Planting Pit Size and Farmer's Management Practices Explained Survival and Growth of Planted Seedlings in Contrasting Land-Use Systems in Mali

Patrice Savadogo, Ky-Dembele Catherine, Jules Bayala

World Agroforestry Centre (ICRAF), Sahel Node, Mali


Successful establishment and growth of trees in degraded landscape is an important factor in efforts to land restoration in degraded dryland. In Mali as in most the Sahelian countries, large tree plantations have started after the severe drought of the 70s. The high cost of plantation associated with low survival and low productivity has been the main impediment to large success. Planted trees performance in rural settings are affected not only by seedling related traits and environmental conditions, but also by the management practices of farmers who plant, own, maintain, and expect benefit from these trees. This paper based on multi-environment trials of two planting pit sizes (small size planting hole [30×30 cm] vs. big size planting hole [60×60 cm]), studies the survival and growth of young improved Ziziphus mauritiana cultivars planted by 1600 volunteer farmers from three contrasting regions Mopti, Sikasso and Ségou in Mali. We used the so-called planned comparison approach, to explain planted tree success one year after out planting, with regards to the initial characteristics of the trees, the biophysical environment and the farmers specific context. We use a probit model to predict tree survival, and a linear regression model to predict tree growth rate. Our results suggest that biophysical and socio-economic factors are all important in explaining the success (survival and growth) of young planted trees.

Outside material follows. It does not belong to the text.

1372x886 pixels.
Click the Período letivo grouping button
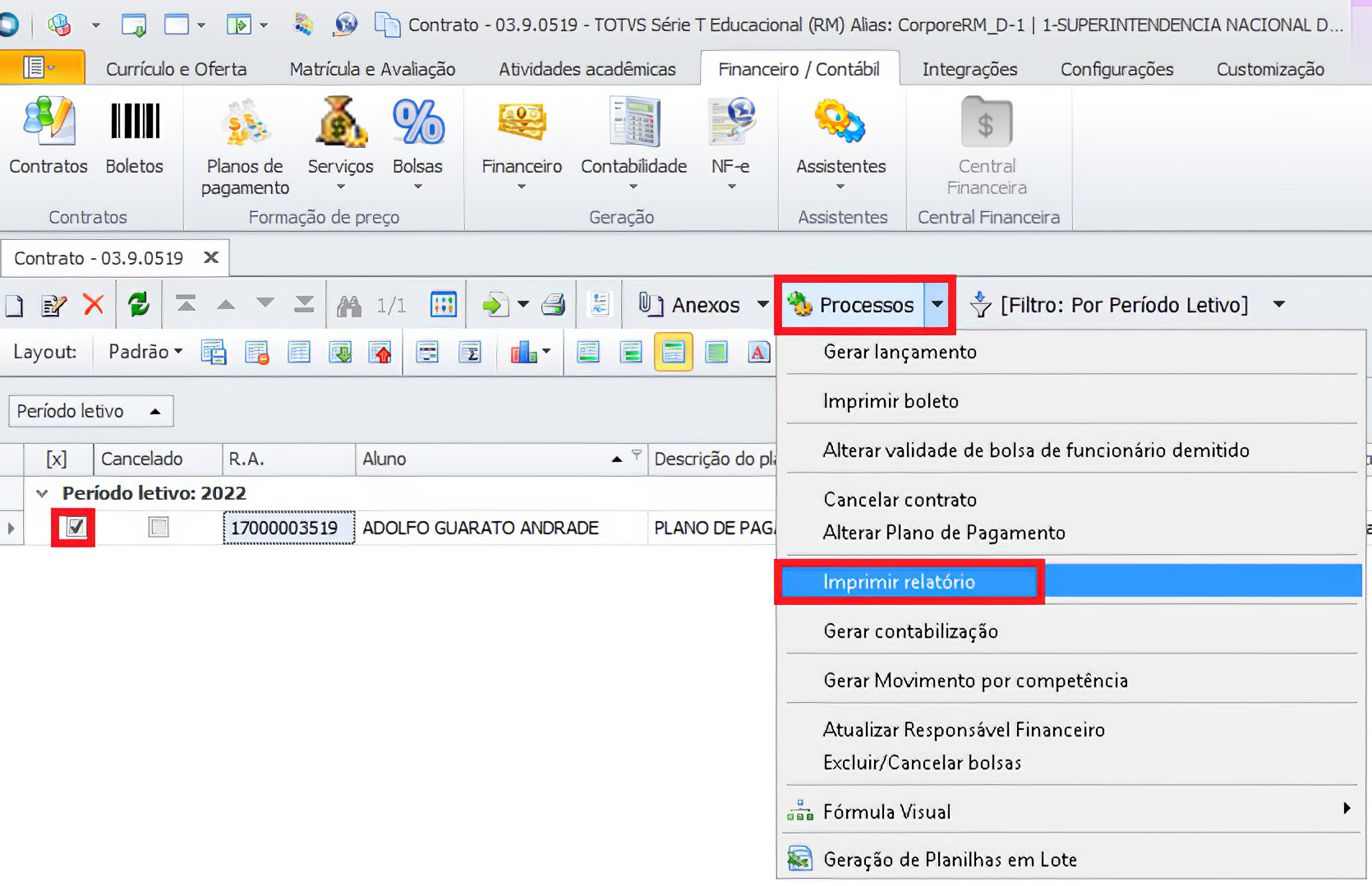coord(90,411)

The following variables are positively related to tree success (survival and/or growth): planting pit depth, median household income, planting location, farmers' motivations and tree planting experience, mulching, and a watering regime. The results from this study though limited in time, highlight the fact that more comprehensive evaluation that combined biophysical environment and social factors related to the farmers are needed to explain success in plantation.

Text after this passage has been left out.